_TASK:_ Set down every line below, word for word.

_DATA SHOWN:_
***

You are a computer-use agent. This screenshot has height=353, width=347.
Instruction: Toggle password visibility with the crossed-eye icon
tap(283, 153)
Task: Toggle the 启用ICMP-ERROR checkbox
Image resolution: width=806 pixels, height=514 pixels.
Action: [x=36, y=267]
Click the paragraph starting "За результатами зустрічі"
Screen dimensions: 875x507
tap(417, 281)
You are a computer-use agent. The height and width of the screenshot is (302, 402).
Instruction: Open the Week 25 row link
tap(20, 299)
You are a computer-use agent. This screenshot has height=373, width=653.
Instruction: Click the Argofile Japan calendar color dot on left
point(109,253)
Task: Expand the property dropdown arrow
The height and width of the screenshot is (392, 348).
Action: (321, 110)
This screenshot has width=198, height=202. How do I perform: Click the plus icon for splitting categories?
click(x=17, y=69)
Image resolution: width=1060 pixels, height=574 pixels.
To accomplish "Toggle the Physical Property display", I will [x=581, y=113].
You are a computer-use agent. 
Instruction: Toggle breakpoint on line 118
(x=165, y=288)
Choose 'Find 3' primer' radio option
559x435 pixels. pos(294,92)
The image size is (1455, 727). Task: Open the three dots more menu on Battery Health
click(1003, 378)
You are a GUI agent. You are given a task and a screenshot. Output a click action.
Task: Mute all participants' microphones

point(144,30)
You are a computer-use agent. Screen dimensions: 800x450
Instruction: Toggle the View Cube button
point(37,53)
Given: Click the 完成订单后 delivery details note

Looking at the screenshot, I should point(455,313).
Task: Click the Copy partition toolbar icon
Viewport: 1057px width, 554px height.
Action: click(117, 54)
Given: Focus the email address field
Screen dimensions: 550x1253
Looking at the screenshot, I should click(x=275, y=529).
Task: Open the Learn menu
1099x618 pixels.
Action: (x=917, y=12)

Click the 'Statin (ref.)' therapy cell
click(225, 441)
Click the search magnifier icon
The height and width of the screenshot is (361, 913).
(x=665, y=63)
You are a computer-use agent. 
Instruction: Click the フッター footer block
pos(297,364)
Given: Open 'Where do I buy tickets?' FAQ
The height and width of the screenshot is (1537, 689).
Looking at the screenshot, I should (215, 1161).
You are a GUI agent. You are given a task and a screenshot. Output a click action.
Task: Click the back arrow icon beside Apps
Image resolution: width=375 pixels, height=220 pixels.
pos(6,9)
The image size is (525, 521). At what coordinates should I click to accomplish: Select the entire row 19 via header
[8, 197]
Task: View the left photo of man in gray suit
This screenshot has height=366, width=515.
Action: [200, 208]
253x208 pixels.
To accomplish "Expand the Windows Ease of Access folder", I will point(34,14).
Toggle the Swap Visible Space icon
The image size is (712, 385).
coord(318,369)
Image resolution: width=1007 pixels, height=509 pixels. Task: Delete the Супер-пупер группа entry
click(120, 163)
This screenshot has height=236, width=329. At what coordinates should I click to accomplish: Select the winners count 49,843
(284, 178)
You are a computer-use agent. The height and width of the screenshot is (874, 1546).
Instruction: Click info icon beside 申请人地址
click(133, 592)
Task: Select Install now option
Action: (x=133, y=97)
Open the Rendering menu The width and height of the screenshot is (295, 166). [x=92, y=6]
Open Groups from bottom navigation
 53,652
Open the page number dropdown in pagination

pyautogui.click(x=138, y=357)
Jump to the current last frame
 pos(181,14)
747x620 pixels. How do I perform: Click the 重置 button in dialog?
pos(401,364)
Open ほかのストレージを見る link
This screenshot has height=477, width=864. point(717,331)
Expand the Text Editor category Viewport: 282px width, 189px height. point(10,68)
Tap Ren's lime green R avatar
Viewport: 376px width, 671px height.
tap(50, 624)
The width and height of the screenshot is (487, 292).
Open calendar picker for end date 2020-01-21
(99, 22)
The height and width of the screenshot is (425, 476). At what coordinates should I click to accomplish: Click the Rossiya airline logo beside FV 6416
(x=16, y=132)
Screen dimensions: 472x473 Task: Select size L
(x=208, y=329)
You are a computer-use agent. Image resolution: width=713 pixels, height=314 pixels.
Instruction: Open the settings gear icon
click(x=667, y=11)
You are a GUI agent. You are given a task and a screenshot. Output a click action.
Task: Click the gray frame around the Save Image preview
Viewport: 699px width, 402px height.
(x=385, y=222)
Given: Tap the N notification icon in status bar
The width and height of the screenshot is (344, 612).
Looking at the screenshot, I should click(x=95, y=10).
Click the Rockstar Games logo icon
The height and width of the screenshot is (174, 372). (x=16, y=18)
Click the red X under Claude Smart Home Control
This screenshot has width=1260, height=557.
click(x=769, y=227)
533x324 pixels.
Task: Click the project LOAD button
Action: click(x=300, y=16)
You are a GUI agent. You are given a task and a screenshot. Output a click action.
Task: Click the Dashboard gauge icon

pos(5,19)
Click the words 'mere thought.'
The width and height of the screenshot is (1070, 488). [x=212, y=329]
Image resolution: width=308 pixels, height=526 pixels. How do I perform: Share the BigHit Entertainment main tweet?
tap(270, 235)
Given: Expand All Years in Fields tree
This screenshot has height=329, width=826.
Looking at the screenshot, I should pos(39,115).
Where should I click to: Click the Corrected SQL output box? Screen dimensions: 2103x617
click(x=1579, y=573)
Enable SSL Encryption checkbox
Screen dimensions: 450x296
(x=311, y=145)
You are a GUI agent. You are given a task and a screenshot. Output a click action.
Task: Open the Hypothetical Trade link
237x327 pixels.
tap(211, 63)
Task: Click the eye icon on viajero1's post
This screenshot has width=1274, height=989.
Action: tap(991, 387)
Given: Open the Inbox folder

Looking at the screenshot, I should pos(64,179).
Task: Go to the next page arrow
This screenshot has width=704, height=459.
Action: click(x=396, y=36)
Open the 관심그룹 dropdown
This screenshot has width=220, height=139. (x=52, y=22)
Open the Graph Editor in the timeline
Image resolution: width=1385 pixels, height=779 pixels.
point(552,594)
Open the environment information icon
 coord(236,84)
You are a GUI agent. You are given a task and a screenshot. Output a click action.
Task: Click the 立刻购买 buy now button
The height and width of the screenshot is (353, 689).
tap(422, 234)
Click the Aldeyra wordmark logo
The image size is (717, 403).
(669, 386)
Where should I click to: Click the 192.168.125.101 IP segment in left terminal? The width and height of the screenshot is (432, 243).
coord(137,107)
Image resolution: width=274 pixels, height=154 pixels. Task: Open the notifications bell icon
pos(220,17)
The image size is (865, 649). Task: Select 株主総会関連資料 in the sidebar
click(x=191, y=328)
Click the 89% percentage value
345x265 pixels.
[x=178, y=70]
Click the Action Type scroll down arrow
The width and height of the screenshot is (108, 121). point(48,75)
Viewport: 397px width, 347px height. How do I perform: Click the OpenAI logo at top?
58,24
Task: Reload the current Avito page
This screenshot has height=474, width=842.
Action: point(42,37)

***

_YOUR RESPONSE:_
You are a computer-use agent. This screenshot has height=353, width=347.
Instruction: Toggle password visibility with the crossed-eye icon
tap(283, 153)
Task: Toggle the 启用ICMP-ERROR checkbox
Image resolution: width=806 pixels, height=514 pixels.
Action: [x=36, y=267]
Click the paragraph starting "За результатами зустрічі"
Screen dimensions: 875x507
tap(417, 281)
You are a computer-use agent. The height and width of the screenshot is (302, 402).
Instruction: Open the Week 25 row link
tap(20, 299)
You are a computer-use agent. This screenshot has height=373, width=653.
Instruction: Click the Argofile Japan calendar color dot on left
point(109,253)
Task: Expand the property dropdown arrow
The height and width of the screenshot is (392, 348).
Action: (321, 110)
This screenshot has width=198, height=202. How do I perform: Click the plus icon for splitting categories?
click(x=17, y=69)
Image resolution: width=1060 pixels, height=574 pixels.
To accomplish "Toggle the Physical Property display", I will [x=581, y=113].
You are a computer-use agent. 
Instruction: Toggle breakpoint on line 118
(x=165, y=288)
Choose 'Find 3' primer' radio option
559x435 pixels. pos(294,92)
The image size is (1455, 727). Task: Open the three dots more menu on Battery Health
click(1003, 378)
You are a GUI agent. You are given a task and a screenshot. Output a click action.
Task: Mute all participants' microphones

point(144,30)
You are a computer-use agent. Screen dimensions: 800x450
Instruction: Toggle the View Cube button
point(37,53)
Given: Click the 完成订单后 delivery details note

Looking at the screenshot, I should point(455,313).
Task: Click the Copy partition toolbar icon
Viewport: 1057px width, 554px height.
Action: click(117, 54)
Given: Focus the email address field
Screen dimensions: 550x1253
Looking at the screenshot, I should click(x=275, y=529).
Task: Open the Learn menu
1099x618 pixels.
Action: (x=917, y=12)

Click the 'Statin (ref.)' therapy cell
click(225, 441)
Click the search magnifier icon
The height and width of the screenshot is (361, 913).
(x=665, y=63)
You are a computer-use agent. 
Instruction: Click the フッター footer block
pos(297,364)
Given: Open 'Where do I buy tickets?' FAQ
The height and width of the screenshot is (1537, 689).
Looking at the screenshot, I should (215, 1161).
You are a GUI agent. You are given a task and a screenshot. Output a click action.
Task: Click the back arrow icon beside Apps
Image resolution: width=375 pixels, height=220 pixels.
pos(6,9)
The image size is (525, 521). At what coordinates should I click to accomplish: Select the entire row 19 via header
[8, 197]
Task: View the left photo of man in gray suit
This screenshot has height=366, width=515.
Action: [200, 208]
253x208 pixels.
To accomplish "Expand the Windows Ease of Access folder", I will point(34,14).
Toggle the Swap Visible Space icon
The image size is (712, 385).
coord(318,369)
Image resolution: width=1007 pixels, height=509 pixels. Task: Delete the Супер-пупер группа entry
click(120, 163)
This screenshot has height=236, width=329. At what coordinates should I click to accomplish: Select the winners count 49,843
(284, 178)
You are a computer-use agent. The height and width of the screenshot is (874, 1546).
Instruction: Click info icon beside 申请人地址
click(133, 592)
Task: Select Install now option
Action: (x=133, y=97)
Open the Rendering menu The width and height of the screenshot is (295, 166). [x=92, y=6]
Open Groups from bottom navigation
 53,652
Open the page number dropdown in pagination

pyautogui.click(x=138, y=357)
Jump to the current last frame
 pos(181,14)
747x620 pixels. How do I perform: Click the 重置 button in dialog?
pos(401,364)
Open ほかのストレージを見る link
This screenshot has height=477, width=864. point(717,331)
Expand the Text Editor category Viewport: 282px width, 189px height. point(10,68)
Tap Ren's lime green R avatar
Viewport: 376px width, 671px height.
tap(50, 624)
The width and height of the screenshot is (487, 292).
Open calendar picker for end date 2020-01-21
(99, 22)
The height and width of the screenshot is (425, 476). At what coordinates should I click to accomplish: Click the Rossiya airline logo beside FV 6416
(x=16, y=132)
Screen dimensions: 472x473 Task: Select size L
(x=208, y=329)
You are a computer-use agent. Image resolution: width=713 pixels, height=314 pixels.
Instruction: Open the settings gear icon
click(x=667, y=11)
You are a GUI agent. You are given a task and a screenshot. Output a click action.
Task: Click the gray frame around the Save Image preview
Viewport: 699px width, 402px height.
(x=385, y=222)
Given: Tap the N notification icon in status bar
The width and height of the screenshot is (344, 612).
Looking at the screenshot, I should click(x=95, y=10).
Click the Rockstar Games logo icon
The height and width of the screenshot is (174, 372). (x=16, y=18)
Click the red X under Claude Smart Home Control
This screenshot has width=1260, height=557.
click(x=769, y=227)
533x324 pixels.
Task: Click the project LOAD button
Action: click(x=300, y=16)
You are a GUI agent. You are given a task and a screenshot. Output a click action.
Task: Click the Dashboard gauge icon

pos(5,19)
Click the words 'mere thought.'
The width and height of the screenshot is (1070, 488). [x=212, y=329]
Image resolution: width=308 pixels, height=526 pixels. How do I perform: Share the BigHit Entertainment main tweet?
tap(270, 235)
Given: Expand All Years in Fields tree
This screenshot has height=329, width=826.
Looking at the screenshot, I should pos(39,115).
Where should I click to: Click the Corrected SQL output box? Screen dimensions: 2103x617
click(x=1579, y=573)
Enable SSL Encryption checkbox
Screen dimensions: 450x296
(x=311, y=145)
You are a GUI agent. You are given a task and a screenshot. Output a click action.
Task: Open the Hypothetical Trade link
237x327 pixels.
tap(211, 63)
Task: Click the eye icon on viajero1's post
This screenshot has width=1274, height=989.
Action: tap(991, 387)
Given: Open the Inbox folder

Looking at the screenshot, I should pos(64,179).
Task: Go to the next page arrow
This screenshot has width=704, height=459.
Action: click(x=396, y=36)
Open the 관심그룹 dropdown
This screenshot has width=220, height=139. (x=52, y=22)
Open the Graph Editor in the timeline
Image resolution: width=1385 pixels, height=779 pixels.
point(552,594)
Open the environment information icon
 coord(236,84)
You are a GUI agent. You are given a task and a screenshot. Output a click action.
Task: Click the 立刻购买 buy now button
The height and width of the screenshot is (353, 689).
tap(422, 234)
Click the Aldeyra wordmark logo
The image size is (717, 403).
(669, 386)
Where should I click to: Click the 192.168.125.101 IP segment in left terminal? The width and height of the screenshot is (432, 243).
coord(137,107)
Image resolution: width=274 pixels, height=154 pixels. Task: Open the notifications bell icon
pos(220,17)
The image size is (865, 649). Task: Select 株主総会関連資料 in the sidebar
click(x=191, y=328)
Click the 89% percentage value
345x265 pixels.
[x=178, y=70]
Click the Action Type scroll down arrow
The width and height of the screenshot is (108, 121). point(48,75)
Viewport: 397px width, 347px height. How do I perform: Click the OpenAI logo at top?
58,24
Task: Reload the current Avito page
This screenshot has height=474, width=842.
Action: point(42,37)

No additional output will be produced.